Magnetic Resonance Imaging Physical Principles and Sequence Design 2. Ed. by: Robert W. Brown, Y.-C. Norman Cheng, E. Mark Haacke, Michael R. Thompson, Ramesh Venkatesan; available online from within TUM via: http://onlinelibrary.wiley.com.eaccess.ub.tum.de/book/10.1002/9781118633953
Description of exams and course work
There will be a written exam of 60 minutes duration. Therein the achievement of the competencies given in section learning outcome is tested exemplarily at least to the given cognition level using calculation problems and comprehension questions.
In accordance with §12 (8) APSO the exam can be done as an oral exam. In this case the time duration is 25 minutes.
For example an assignment in the exam might be:
How is a 2D or 3D image encoded?
How can T1 contrast be introduced in a gradient echo sequence?

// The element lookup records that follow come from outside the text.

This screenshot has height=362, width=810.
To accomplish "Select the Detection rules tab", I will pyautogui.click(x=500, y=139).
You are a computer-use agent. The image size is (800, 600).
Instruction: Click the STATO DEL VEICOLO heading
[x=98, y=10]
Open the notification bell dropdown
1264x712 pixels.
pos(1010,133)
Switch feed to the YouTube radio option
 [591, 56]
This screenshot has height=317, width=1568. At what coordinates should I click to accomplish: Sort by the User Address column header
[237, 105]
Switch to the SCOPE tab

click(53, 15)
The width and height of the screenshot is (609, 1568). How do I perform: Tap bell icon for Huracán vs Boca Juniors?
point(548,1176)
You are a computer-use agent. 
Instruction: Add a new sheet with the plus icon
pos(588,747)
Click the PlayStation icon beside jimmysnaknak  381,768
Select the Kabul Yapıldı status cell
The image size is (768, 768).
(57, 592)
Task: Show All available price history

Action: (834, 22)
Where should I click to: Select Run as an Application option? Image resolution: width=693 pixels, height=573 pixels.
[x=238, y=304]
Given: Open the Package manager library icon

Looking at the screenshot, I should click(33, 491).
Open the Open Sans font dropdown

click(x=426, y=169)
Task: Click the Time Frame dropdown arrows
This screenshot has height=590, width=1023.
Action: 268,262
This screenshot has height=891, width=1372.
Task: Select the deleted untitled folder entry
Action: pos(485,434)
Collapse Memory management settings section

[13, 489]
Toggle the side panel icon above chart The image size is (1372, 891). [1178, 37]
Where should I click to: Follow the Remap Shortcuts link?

Calculate, how many protons effectively contribute to the generated effective magnetic moment in a magnetic field of 7 T.
In the exam no learning aids are permitted.
Before each exercise session, a list is handed out and each student marks down which problems of the current homework problem set was completed by her/him. Afterwards each problem will be presented to the class by a student chosen on a voluntary basis or by the instructors based on who put a mark down for a specific problem. If someone cannot be present in the class, he/she can send the homework problem solution per email to the instructors before the due date (this can be accepted for up to one problem sets). Each student needs a) to complete an equivalent of 7 full homework problem sets and b) to present 3 problems/sub-questions during the exercise session to receive a bonus. There will be a bonus (one intermediate stepping of "0,3" to the better grade) on passed module exams (4,3 is not upgraded to 4,0) for every student fulfilling the above two criteria. The bonus is applicable to the exam period directly following the lecture period (not to the exam repetition).
The exam may be repeated at the end of the semester.